Dylan Vitone: South Boston and Pittsburgh Project is featured in this Friday's Los Angeles Times Arts & Culture Section. The exhibition closes this Saturday, October 25th.
Dylan Vitone Dock Fight 2005 archival inkjet print 12 x 75 inches print size
When Daily Life is Seen in Panorama, by Leah Ollman
The panorama is among the least still of still photographic formats. Its horizontal sweep suggests breadth of time as well as place. You often can't see a panorama in its entirety from one spot; you have to move along it, progress through it.
The cinematic storytelling potential of the format is put to good use in Dylan Vitone's photographs at DNJ Gallery. Vitone, a young photographer teaching at Carnegie Mellon University in Pittsburgh, creates panoramas up to 8 feet wide (and just 14 1/2 inches high) by digitally combining numerous pictures made from a single spot. The seams don't call much attention to themselves, so the images typically read as long, continuous, 360-degree views.
Working in the tradition of street photographers and social anthropologists such as Milton Rogovin and Bruce Davidson, Vitone makes extended portraits of communities through intimate observation of their everyday rituals. He has shot extensively in South Boston as well, though nearly all of the pictures here were made in Pittsburgh.

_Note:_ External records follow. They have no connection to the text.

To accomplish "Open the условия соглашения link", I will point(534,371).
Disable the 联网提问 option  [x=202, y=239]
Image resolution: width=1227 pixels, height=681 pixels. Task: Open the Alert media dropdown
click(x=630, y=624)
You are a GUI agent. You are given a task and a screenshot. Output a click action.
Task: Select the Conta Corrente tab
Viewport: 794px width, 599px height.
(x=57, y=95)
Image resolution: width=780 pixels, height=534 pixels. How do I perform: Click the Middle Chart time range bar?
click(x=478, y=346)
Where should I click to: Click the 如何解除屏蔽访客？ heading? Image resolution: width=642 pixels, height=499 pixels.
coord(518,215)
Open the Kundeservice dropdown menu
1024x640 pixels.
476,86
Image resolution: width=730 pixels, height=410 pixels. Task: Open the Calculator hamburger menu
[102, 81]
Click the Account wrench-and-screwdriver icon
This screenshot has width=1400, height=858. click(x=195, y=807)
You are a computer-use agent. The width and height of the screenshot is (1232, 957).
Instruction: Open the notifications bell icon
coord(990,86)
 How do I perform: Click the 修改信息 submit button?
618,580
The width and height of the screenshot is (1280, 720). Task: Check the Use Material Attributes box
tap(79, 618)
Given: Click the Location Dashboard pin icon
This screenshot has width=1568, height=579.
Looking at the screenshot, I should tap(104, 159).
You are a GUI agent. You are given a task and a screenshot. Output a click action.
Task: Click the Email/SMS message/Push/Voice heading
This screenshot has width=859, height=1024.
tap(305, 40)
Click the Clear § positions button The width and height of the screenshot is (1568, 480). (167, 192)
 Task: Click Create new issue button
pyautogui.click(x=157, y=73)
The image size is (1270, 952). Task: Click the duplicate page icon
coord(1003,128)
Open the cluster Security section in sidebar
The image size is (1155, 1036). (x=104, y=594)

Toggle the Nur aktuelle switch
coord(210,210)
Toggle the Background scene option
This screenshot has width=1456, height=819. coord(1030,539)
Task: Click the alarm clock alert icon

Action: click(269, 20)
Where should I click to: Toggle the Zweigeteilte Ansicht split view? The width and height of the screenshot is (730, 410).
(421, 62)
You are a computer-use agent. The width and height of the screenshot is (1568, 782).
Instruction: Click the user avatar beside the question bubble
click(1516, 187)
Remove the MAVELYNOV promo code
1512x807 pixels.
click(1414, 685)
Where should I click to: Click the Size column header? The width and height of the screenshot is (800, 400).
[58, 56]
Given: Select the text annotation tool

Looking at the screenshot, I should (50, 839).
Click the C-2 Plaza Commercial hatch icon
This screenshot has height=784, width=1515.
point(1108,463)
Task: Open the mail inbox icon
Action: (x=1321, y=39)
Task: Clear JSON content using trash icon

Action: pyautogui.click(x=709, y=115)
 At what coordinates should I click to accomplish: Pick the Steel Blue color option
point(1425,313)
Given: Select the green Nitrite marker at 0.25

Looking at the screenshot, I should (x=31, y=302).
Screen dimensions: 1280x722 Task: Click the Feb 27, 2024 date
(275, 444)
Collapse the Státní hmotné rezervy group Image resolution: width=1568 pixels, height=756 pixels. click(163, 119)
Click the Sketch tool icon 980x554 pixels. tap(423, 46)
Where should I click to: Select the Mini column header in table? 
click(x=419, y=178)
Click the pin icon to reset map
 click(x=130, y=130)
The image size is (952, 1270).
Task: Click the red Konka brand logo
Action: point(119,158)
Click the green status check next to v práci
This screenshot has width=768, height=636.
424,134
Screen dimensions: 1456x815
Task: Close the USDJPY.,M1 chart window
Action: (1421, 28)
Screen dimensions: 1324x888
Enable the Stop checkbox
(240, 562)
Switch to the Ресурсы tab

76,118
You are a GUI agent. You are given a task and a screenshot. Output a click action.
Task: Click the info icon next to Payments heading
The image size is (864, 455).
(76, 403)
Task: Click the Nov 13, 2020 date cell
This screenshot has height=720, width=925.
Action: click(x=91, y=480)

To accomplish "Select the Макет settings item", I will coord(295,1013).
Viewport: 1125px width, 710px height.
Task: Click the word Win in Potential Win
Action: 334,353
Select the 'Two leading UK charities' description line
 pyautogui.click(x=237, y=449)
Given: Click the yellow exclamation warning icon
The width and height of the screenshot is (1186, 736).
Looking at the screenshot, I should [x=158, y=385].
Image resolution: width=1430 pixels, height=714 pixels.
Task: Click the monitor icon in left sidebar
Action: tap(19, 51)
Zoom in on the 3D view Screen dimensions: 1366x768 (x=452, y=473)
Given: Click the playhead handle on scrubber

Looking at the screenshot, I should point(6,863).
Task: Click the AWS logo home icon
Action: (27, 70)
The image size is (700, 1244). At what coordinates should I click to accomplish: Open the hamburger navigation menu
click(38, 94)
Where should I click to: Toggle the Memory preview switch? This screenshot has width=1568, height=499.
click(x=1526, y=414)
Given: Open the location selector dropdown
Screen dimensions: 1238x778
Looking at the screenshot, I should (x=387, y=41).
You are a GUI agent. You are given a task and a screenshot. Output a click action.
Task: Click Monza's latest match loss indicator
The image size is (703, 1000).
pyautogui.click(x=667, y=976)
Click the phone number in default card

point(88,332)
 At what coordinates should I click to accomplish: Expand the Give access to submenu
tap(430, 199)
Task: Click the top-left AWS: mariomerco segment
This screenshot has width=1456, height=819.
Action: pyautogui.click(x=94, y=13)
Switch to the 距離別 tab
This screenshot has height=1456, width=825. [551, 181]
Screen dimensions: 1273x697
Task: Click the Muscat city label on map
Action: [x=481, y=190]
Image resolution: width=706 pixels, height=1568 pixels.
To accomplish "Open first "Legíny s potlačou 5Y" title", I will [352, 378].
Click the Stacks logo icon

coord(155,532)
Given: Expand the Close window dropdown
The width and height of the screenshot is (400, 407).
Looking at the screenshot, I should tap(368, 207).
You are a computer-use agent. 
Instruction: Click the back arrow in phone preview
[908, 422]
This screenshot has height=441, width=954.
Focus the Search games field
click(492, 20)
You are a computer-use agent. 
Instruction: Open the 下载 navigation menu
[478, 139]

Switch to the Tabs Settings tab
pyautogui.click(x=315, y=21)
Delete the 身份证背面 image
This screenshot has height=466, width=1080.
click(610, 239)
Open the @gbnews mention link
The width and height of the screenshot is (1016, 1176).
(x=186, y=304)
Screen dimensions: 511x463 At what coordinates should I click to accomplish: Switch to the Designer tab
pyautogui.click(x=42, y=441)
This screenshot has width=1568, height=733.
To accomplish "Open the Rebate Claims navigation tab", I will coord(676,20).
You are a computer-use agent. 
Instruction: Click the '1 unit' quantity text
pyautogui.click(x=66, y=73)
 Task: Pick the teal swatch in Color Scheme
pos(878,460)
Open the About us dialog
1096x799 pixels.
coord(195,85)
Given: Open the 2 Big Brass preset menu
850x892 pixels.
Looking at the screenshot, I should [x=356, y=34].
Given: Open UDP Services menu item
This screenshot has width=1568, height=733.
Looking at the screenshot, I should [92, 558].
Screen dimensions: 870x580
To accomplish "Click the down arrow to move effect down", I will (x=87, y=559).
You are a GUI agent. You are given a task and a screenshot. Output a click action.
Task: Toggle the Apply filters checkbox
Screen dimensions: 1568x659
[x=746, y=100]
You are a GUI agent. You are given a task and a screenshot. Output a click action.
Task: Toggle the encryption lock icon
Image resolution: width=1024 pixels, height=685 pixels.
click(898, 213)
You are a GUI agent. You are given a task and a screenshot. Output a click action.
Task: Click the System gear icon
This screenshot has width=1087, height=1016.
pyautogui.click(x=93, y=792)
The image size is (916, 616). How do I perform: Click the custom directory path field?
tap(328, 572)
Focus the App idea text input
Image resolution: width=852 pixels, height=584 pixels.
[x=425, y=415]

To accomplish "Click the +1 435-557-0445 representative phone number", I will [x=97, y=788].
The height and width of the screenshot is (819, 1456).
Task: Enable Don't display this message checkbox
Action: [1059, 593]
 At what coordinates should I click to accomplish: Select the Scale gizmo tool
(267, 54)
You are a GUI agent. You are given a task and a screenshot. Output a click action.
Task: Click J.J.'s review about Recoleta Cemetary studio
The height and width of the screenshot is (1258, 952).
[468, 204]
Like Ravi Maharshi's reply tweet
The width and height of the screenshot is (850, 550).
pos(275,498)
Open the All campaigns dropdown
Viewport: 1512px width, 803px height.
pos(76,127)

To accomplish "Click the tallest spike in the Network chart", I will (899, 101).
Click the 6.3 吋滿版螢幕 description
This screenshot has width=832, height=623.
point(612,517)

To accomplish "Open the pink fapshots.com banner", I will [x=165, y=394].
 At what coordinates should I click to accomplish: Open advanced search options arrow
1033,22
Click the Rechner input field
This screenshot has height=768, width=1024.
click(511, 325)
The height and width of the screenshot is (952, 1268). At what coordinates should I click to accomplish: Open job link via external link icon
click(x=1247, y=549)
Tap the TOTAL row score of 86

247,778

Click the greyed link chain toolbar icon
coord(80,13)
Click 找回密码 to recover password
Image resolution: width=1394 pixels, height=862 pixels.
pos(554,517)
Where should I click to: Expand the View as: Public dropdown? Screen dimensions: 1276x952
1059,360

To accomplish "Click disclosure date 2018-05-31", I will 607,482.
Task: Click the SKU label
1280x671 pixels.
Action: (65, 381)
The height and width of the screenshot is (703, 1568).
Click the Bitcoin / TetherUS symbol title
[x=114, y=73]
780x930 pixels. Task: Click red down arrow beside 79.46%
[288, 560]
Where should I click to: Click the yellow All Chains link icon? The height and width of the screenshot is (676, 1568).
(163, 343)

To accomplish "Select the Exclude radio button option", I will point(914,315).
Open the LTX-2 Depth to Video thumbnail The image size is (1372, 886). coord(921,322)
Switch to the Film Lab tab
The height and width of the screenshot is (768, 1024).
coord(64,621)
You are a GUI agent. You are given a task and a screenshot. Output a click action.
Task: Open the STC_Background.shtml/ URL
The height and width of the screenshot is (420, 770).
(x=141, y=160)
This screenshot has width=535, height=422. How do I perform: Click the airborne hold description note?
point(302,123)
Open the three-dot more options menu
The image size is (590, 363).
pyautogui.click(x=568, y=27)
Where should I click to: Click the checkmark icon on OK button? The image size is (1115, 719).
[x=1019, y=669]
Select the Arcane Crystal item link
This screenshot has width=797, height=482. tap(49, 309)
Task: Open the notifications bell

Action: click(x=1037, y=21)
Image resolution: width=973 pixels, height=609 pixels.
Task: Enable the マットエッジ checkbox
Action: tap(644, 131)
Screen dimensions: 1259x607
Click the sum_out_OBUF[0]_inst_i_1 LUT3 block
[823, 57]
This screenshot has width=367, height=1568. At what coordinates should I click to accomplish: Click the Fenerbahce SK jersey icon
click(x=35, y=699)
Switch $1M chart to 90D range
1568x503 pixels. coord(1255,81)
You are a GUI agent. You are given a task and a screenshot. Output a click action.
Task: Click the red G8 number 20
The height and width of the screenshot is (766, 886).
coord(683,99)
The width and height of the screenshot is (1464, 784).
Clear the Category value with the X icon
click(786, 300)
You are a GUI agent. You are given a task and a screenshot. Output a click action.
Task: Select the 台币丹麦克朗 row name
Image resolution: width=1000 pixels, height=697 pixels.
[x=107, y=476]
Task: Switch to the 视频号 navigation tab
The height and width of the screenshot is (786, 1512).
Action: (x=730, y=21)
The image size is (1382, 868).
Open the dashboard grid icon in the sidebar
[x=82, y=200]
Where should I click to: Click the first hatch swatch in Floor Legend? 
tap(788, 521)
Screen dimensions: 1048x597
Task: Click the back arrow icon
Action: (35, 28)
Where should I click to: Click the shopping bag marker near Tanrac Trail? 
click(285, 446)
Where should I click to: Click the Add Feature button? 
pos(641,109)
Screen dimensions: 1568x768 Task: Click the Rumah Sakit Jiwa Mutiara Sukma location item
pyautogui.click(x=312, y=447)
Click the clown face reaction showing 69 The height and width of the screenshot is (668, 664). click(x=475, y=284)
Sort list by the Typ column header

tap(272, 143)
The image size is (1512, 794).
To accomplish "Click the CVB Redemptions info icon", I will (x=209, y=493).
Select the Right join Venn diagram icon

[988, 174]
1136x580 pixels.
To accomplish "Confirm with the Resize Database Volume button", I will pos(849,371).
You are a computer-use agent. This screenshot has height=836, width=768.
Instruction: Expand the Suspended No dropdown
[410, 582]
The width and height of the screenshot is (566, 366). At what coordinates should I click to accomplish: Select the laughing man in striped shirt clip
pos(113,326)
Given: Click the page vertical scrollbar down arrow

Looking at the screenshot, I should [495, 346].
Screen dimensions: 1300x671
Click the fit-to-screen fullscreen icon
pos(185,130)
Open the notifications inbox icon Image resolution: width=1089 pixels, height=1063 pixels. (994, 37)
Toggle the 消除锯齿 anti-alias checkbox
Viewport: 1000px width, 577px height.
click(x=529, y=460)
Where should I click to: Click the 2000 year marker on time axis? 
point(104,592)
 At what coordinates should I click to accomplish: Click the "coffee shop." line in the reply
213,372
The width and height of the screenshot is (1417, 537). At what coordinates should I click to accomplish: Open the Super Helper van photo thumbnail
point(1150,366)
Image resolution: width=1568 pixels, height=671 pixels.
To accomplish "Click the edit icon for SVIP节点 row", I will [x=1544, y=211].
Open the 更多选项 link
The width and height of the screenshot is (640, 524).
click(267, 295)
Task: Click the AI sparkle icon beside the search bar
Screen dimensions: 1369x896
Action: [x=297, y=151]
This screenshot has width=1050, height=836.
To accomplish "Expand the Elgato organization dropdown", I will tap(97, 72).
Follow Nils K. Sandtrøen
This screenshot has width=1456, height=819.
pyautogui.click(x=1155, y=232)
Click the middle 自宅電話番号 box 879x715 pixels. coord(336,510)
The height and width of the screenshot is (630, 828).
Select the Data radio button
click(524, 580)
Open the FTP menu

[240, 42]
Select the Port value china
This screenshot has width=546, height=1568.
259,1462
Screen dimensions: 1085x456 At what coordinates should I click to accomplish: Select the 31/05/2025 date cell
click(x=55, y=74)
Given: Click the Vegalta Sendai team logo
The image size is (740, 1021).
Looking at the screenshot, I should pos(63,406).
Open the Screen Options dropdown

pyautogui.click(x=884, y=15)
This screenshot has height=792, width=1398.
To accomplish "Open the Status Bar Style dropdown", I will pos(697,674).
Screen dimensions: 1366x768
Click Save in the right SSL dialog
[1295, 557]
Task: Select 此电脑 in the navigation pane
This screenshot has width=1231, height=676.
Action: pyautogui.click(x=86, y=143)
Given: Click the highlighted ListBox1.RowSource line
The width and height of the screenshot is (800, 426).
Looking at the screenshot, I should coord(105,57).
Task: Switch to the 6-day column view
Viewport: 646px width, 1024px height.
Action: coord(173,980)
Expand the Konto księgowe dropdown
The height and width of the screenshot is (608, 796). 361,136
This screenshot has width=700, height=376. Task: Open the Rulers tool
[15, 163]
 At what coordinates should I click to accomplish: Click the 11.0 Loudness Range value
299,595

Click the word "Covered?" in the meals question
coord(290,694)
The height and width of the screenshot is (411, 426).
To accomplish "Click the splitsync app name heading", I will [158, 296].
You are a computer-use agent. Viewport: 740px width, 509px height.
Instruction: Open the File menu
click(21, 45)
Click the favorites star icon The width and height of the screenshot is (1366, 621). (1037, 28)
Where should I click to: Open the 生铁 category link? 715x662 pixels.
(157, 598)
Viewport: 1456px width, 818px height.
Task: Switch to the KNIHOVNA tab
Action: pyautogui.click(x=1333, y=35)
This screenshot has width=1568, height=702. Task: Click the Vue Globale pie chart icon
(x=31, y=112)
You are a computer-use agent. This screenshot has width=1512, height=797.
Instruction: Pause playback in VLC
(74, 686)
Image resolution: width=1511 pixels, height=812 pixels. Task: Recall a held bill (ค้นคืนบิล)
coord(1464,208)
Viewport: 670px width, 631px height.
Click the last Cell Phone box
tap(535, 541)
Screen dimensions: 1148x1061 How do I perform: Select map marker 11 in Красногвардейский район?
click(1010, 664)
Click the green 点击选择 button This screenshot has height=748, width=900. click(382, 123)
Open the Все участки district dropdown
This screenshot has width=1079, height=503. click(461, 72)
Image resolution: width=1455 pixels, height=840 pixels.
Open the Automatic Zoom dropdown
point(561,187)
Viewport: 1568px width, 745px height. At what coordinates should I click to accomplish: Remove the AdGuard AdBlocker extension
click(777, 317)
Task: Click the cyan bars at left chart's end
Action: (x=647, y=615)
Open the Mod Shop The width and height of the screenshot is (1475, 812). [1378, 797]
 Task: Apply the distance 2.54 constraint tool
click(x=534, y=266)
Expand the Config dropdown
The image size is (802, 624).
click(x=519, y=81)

He surveys the scenes at a monster truck rally, a night at the roller rink, a bikini contest. He shoots the multiple narratives that unfurl simultaneously on a hot summer day when an Elmo sprinkler is set in the middle of a residential street. The pictures are dynamic -- rich in texture, detail and character. Vitone favors the natural choreography of the street over arranged poses, and the authenticity is palpable.
A few images mess effectively with the presumed congruency of linear time and linear format, showing the same figures multiple times in the same visually continuous scene. In "Dock Fight," time folds like an accordion, yielding a wonderfully syncopated image of two young men in various stages of light hand-to-hand combat.